Saved data entries
──────────────────────────────

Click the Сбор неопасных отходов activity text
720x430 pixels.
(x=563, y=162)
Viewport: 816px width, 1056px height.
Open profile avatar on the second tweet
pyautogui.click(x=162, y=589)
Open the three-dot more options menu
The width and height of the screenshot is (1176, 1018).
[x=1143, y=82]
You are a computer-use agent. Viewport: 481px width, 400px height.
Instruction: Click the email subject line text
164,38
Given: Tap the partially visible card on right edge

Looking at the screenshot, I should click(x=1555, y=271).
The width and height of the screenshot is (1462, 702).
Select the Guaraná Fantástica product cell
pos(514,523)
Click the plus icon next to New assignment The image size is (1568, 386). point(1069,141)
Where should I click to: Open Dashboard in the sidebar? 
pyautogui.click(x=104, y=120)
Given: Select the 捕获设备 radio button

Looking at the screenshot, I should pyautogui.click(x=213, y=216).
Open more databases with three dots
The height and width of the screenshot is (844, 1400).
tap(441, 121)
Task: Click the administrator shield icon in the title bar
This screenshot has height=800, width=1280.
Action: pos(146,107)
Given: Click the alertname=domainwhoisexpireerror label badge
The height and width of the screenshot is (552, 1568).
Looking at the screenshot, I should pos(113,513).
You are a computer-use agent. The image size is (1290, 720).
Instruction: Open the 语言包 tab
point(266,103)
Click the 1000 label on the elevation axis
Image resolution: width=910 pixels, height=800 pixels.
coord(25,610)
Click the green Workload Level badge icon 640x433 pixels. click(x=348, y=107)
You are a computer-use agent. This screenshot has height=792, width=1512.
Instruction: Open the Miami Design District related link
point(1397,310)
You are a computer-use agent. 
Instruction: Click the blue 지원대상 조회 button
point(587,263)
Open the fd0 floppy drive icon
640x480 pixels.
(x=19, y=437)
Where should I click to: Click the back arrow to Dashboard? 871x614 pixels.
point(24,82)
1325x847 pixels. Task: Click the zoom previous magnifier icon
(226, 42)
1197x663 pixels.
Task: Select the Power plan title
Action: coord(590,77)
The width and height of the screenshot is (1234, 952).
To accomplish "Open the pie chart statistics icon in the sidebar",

──────────────────────────────

Task to complete
Make an exact copy of the records.

Answer space
Click the Сбор неопасных отходов activity text
720x430 pixels.
(x=563, y=162)
Viewport: 816px width, 1056px height.
Open profile avatar on the second tweet
pyautogui.click(x=162, y=589)
Open the three-dot more options menu
The width and height of the screenshot is (1176, 1018).
[x=1143, y=82]
You are a computer-use agent. Viewport: 481px width, 400px height.
Instruction: Click the email subject line text
164,38
Given: Tap the partially visible card on right edge

Looking at the screenshot, I should click(x=1555, y=271).
The width and height of the screenshot is (1462, 702).
Select the Guaraná Fantástica product cell
pos(514,523)
Click the plus icon next to New assignment The image size is (1568, 386). point(1069,141)
Where should I click to: Open Dashboard in the sidebar? 
pyautogui.click(x=104, y=120)
Given: Select the 捕获设备 radio button

Looking at the screenshot, I should pyautogui.click(x=213, y=216).
Open more databases with three dots
The height and width of the screenshot is (844, 1400).
tap(441, 121)
Task: Click the administrator shield icon in the title bar
This screenshot has height=800, width=1280.
Action: pos(146,107)
Given: Click the alertname=domainwhoisexpireerror label badge
The height and width of the screenshot is (552, 1568).
Looking at the screenshot, I should pos(113,513).
You are a computer-use agent. The image size is (1290, 720).
Instruction: Open the 语言包 tab
point(266,103)
Click the 1000 label on the elevation axis
Image resolution: width=910 pixels, height=800 pixels.
coord(25,610)
Click the green Workload Level badge icon 640x433 pixels. click(x=348, y=107)
You are a computer-use agent. This screenshot has height=792, width=1512.
Instruction: Open the Miami Design District related link
point(1397,310)
You are a computer-use agent. 
Instruction: Click the blue 지원대상 조회 button
point(587,263)
Open the fd0 floppy drive icon
640x480 pixels.
(x=19, y=437)
Where should I click to: Click the back arrow to Dashboard? 871x614 pixels.
point(24,82)
1325x847 pixels. Task: Click the zoom previous magnifier icon
(226, 42)
1197x663 pixels.
Task: Select the Power plan title
Action: coord(590,77)
The width and height of the screenshot is (1234, 952).
To accomplish "Open the pie chart statistics icon in the sidebar",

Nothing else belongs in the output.